From the records below, pull out and copy every line that contains the word "Open". Case counts.

** START **

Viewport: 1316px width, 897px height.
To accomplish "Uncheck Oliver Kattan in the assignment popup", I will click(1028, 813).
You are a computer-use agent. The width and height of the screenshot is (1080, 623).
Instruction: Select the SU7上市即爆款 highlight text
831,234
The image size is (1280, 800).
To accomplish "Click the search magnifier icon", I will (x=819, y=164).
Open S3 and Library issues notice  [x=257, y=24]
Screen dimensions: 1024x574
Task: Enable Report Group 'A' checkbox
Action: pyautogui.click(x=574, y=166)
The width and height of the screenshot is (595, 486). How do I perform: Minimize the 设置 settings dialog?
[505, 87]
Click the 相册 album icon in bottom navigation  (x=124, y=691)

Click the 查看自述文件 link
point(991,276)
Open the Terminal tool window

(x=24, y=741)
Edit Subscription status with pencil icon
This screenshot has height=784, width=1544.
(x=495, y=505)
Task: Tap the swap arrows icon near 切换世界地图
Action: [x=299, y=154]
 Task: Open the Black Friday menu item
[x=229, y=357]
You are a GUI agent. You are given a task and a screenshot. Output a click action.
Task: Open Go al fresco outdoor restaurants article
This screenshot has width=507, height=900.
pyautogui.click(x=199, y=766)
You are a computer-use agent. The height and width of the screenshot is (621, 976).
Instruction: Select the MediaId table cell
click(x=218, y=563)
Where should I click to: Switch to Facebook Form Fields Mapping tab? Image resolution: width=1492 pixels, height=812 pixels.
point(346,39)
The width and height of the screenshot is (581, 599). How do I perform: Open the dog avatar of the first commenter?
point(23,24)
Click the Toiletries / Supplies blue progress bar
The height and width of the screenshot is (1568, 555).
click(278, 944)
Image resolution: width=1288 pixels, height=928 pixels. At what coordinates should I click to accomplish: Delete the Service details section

** END **

Task answer:
Open S3 and Library issues notice  [x=257, y=24]
Open the Terminal tool window
 Task: Open the Black Friday menu item
Task: Open Go al fresco outdoor restaurants article
The width and height of the screenshot is (581, 599). How do I perform: Open the dog avatar of the first commenter?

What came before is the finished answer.